Let’s recap: a man dozes off to sleep and falls out of a window, because Paul’s sermon is too darn long.
Sound familiar?
Well, it shouldn’t!
Because lucky for you all, I keep my sermons 8-12 minutes in length… though, I must say, that hasn’t always prevented some of you from closing your eyes too. No names mentioned.
And, don’t give me that “oh, I was just resting my eyelids” bit. I heard enough of that when I was younger when my parents would insist on “watching” Murphy Brown with their eyes shut tight.
But yes, luckily for you all, comparatively, I am relatively short… unlike, say, Paul who apparently went UNTIL MIDNIGHT before picking up again UNTIL DAWN!
Can you imagine? That’s not a sermon. That’s a filibuster. And this young boy Eutychus just wasn’t up for it. And really, who could be either?
I think there’s a message in here for us leaders and preacher-types, even if Luke didn’t intend it. For we too need to keep alert, to be self-aware and self-reflective, so to not punish the flock into boredom and apathy for our own appeasement; so that folks don’t fall out of a window as we are speaking, or daydream about jumping from one as we keep going.

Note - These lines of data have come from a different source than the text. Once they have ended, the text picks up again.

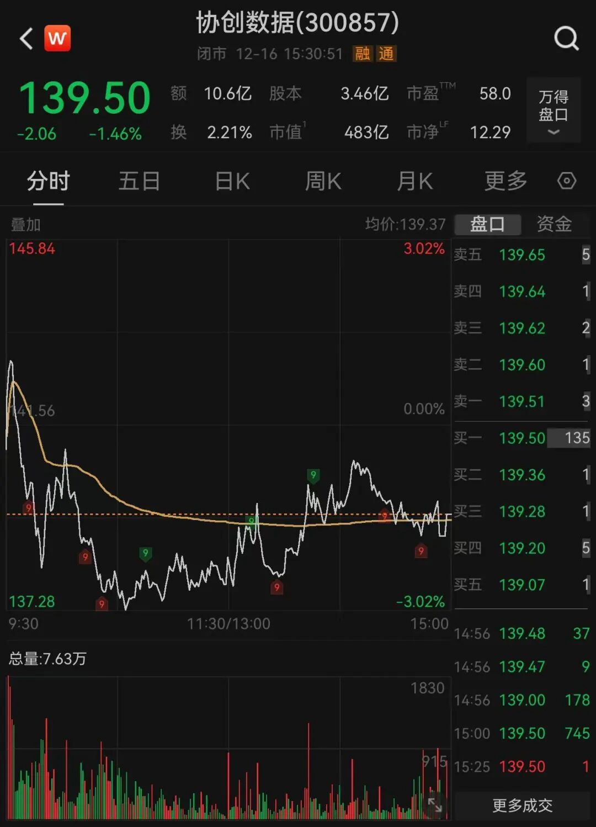
Task: Switch to the 月K monthly chart tab
Action: [413, 181]
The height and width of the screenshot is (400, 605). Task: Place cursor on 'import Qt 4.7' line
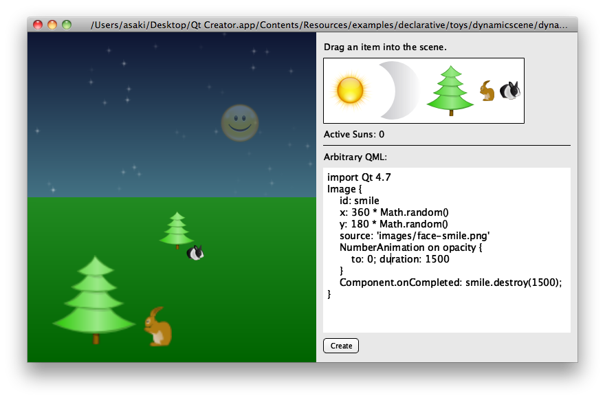359,177
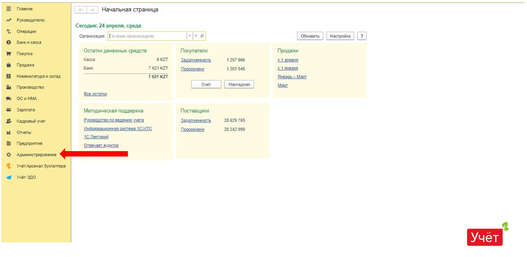Go to Номенклатура и склад section
The height and width of the screenshot is (257, 527).
[x=38, y=76]
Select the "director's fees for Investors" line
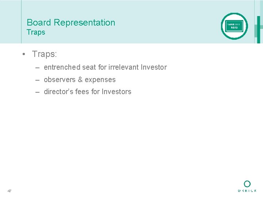The height and width of the screenshot is (197, 263). pos(87,92)
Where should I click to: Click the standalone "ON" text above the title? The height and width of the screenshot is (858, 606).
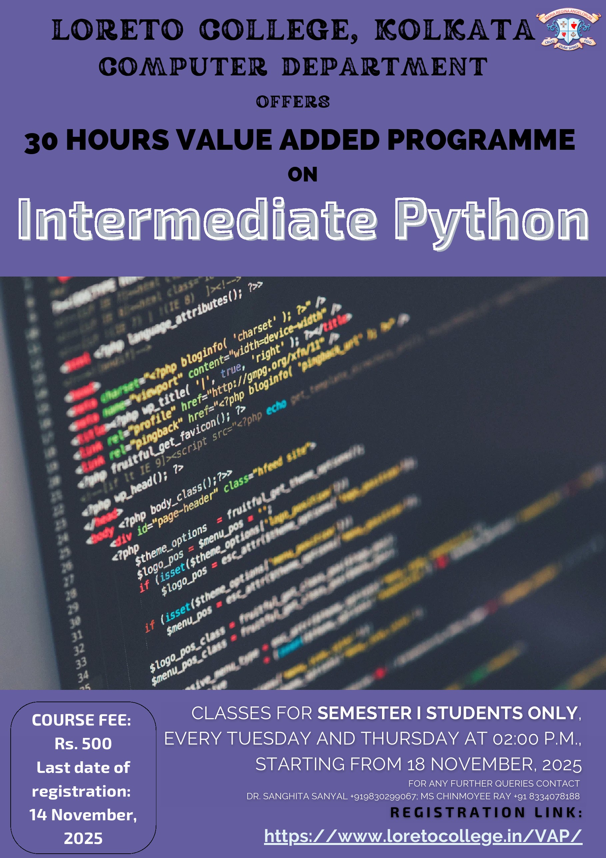point(302,175)
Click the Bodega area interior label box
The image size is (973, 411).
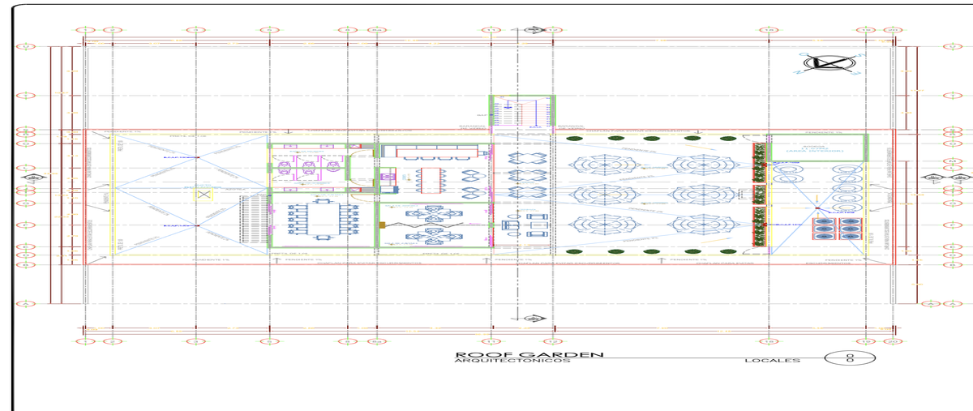819,148
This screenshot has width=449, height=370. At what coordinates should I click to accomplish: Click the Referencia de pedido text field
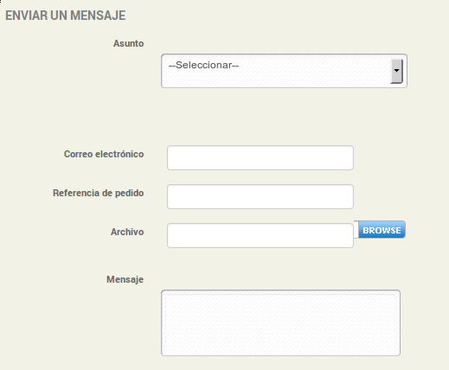(260, 197)
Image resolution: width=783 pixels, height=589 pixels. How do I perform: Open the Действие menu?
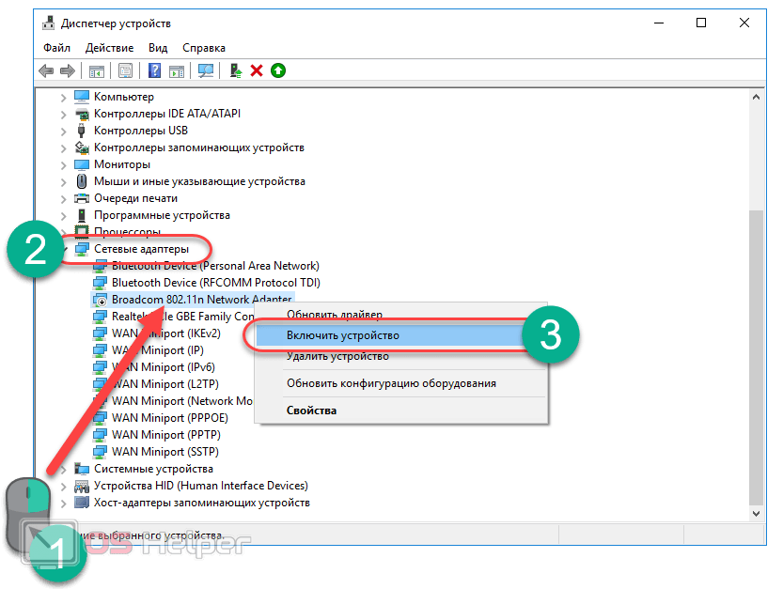point(110,47)
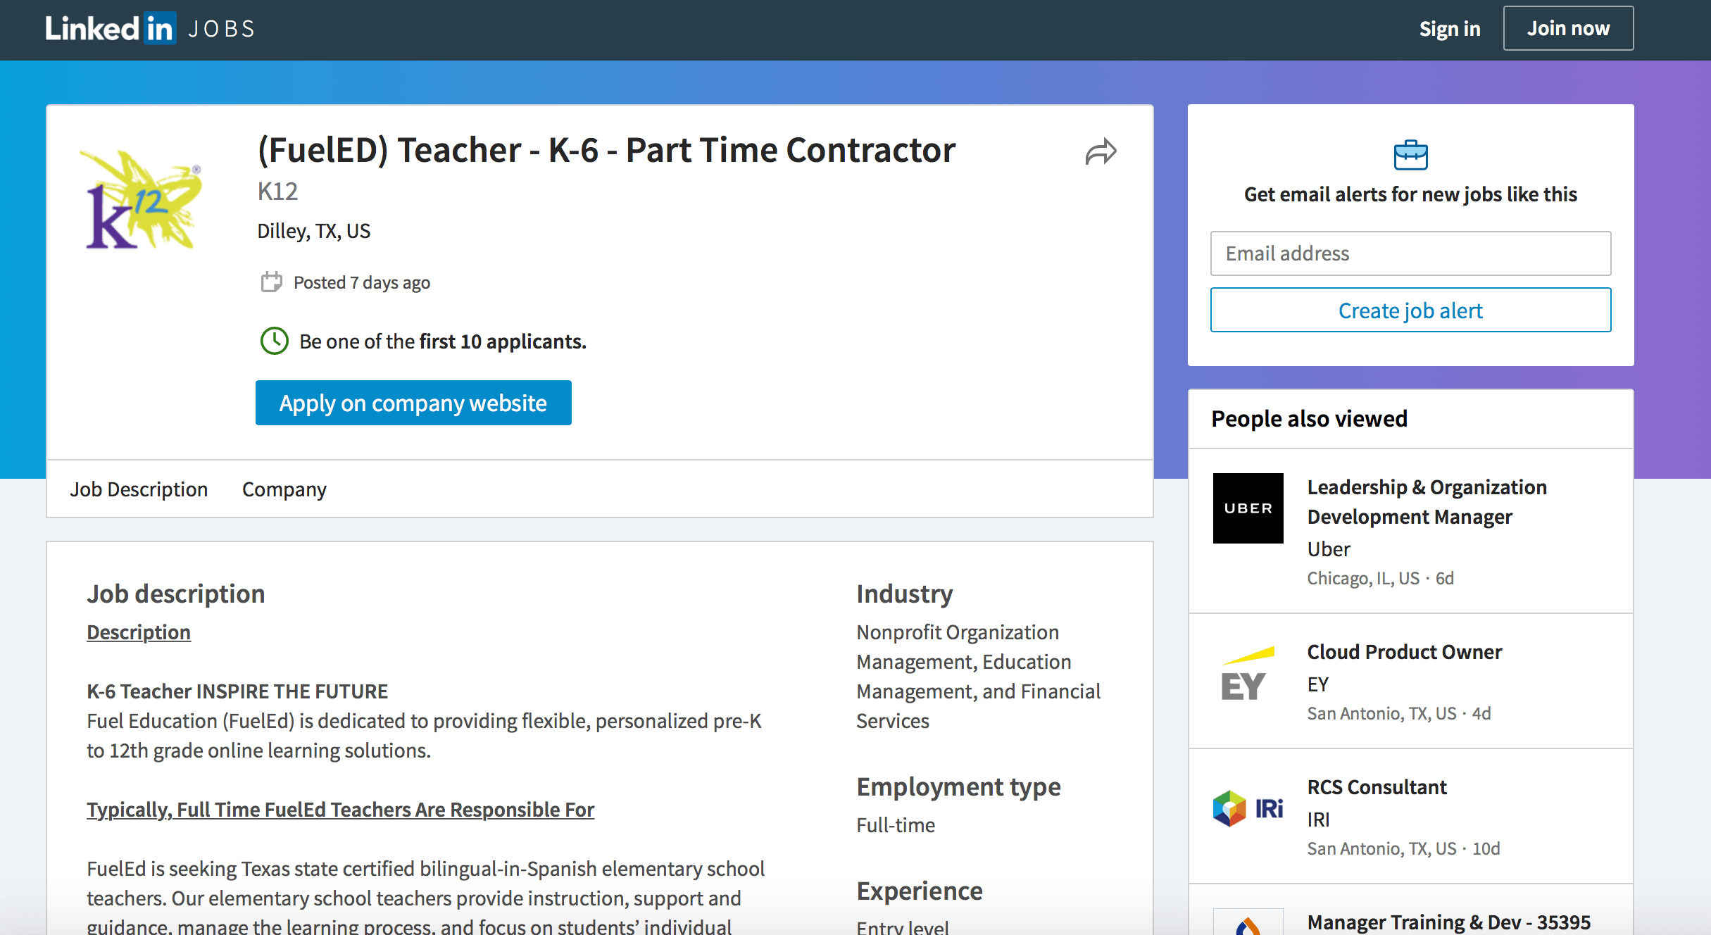Viewport: 1711px width, 935px height.
Task: Click the K12 company name link
Action: pos(277,192)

But I digress, let’s get back to the story:
Luke records that the young man went by the name “Eutychus” which ironically translates to…get this: “lucky.” Yes, lucky! Oh, he was lucky all right! For he not only was forced to sit through the world’s longest sermon, but he also enjoyed a three-story drop to his death because of it.
A true Tower of Terror, if you will.
Moreover, this boy was so fortunate that when Paul goes down to bend over his body, Paul responds almost nonchalantly that even though Eutychus appears dead there is life in him yet. But that’s all he says before immediately going back upstairs to preach again UNTIL DAWN!
Sheesh!
It is written that meanwhile, as Paul keeps talking, folks on the outside help mop up the mess, getting the boy get off the ground, leading him away, which left them feeling: “not a little comforted.”
“Not a little comforted…” talk about the understatement of history! I mean, wouldn’t you all be not a little comforted if, like, Dave Alexander fell out of the window and I just said: eh, on with the sermon?
Okay, bad example…but you get the point! 😊
Now, to be fair, this particular story is notorious for translational discrepancies. Some translations render “not a little comforted” as “greatly relieved.” Some match the Greek exactly and say, “they were not to a moderate degree comforted,” meaning they were more than just minimally comforted. Moreover, the NET captures Paul not just “bending” over the body, but actually “throwing himself down” on Eutychus, holding him in his arms, saying “don’t be distressed” as opposed to “don’t be alarmed.” Which, I think, is a more pastoral rendering and characterization of Paul.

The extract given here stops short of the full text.